§ **What to work on**:
Please retype, without any changes, the lines between the one holding "Return (x, y) for each given word" and the one holding "contamination [905, 176]", inclusive.

§ **Data excerpts**:
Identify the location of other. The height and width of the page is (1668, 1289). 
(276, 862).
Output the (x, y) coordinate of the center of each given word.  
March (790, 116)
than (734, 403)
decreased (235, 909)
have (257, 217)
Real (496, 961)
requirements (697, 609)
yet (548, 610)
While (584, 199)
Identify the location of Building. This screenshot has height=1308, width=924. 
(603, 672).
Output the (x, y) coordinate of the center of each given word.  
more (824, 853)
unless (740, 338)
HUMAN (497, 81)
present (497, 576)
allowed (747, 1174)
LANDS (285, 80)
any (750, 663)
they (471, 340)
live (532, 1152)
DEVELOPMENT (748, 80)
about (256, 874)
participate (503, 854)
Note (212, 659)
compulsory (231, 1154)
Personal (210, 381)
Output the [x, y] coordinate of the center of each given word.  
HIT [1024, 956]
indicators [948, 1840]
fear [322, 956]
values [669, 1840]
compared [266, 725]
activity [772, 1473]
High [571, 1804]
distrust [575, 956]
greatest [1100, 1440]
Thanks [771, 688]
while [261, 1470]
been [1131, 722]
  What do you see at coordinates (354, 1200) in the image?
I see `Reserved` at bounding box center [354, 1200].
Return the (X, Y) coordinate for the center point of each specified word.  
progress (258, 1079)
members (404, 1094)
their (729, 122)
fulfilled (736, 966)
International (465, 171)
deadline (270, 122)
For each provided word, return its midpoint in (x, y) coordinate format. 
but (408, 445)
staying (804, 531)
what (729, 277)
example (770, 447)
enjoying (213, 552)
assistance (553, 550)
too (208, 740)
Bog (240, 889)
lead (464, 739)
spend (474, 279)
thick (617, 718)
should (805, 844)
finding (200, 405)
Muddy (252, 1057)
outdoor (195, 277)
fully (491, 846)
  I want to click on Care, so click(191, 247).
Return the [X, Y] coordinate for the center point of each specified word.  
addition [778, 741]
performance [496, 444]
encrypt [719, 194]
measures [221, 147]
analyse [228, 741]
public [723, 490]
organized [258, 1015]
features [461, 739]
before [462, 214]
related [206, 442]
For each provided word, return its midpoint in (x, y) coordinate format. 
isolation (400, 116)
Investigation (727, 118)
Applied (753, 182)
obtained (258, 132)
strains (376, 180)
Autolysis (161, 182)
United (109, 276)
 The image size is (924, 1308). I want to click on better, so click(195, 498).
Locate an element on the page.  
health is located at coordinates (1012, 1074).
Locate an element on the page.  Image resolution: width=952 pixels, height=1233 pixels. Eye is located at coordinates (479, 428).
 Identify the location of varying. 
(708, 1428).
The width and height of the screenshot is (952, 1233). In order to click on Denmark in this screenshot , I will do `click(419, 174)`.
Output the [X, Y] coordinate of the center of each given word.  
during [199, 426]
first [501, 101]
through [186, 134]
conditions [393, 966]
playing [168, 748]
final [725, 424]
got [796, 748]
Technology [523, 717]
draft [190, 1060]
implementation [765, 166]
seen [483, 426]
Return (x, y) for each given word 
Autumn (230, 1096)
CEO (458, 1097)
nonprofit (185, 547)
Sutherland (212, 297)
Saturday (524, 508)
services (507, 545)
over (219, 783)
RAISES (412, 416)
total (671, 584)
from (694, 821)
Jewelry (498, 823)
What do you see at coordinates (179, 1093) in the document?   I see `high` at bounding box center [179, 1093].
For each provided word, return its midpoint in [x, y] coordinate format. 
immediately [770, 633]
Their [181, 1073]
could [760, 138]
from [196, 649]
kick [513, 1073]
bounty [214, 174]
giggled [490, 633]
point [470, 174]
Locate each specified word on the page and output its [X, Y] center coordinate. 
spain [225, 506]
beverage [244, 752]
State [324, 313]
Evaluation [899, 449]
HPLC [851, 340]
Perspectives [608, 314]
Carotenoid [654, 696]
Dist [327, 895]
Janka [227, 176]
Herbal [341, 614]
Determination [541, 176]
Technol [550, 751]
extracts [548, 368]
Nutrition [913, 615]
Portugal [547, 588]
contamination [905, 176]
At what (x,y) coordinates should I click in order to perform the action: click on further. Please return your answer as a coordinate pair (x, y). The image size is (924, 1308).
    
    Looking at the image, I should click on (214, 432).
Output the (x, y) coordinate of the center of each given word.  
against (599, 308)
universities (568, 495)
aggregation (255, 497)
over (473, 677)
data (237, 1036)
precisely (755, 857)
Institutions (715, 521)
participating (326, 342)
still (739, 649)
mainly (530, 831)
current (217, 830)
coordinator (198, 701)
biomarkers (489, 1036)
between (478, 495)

§ **Written solution**:
Return (x, y) for each given word 
Autumn (230, 1096)
CEO (458, 1097)
nonprofit (185, 547)
Sutherland (212, 297)
Saturday (524, 508)
services (507, 545)
over (219, 783)
RAISES (412, 416)
total (671, 584)
from (694, 821)
Jewelry (498, 823)
What do you see at coordinates (179, 1093) in the document?   I see `high` at bounding box center [179, 1093].
For each provided word, return its midpoint in [x, y] coordinate format. 
immediately [770, 633]
Their [181, 1073]
could [760, 138]
from [196, 649]
kick [513, 1073]
bounty [214, 174]
giggled [490, 633]
point [470, 174]
Locate each specified word on the page and output its [X, Y] center coordinate. 
spain [225, 506]
beverage [244, 752]
State [324, 313]
Evaluation [899, 449]
HPLC [851, 340]
Perspectives [608, 314]
Carotenoid [654, 696]
Dist [327, 895]
Janka [227, 176]
Herbal [341, 614]
Determination [541, 176]
Technol [550, 751]
extracts [548, 368]
Nutrition [913, 615]
Portugal [547, 588]
contamination [905, 176]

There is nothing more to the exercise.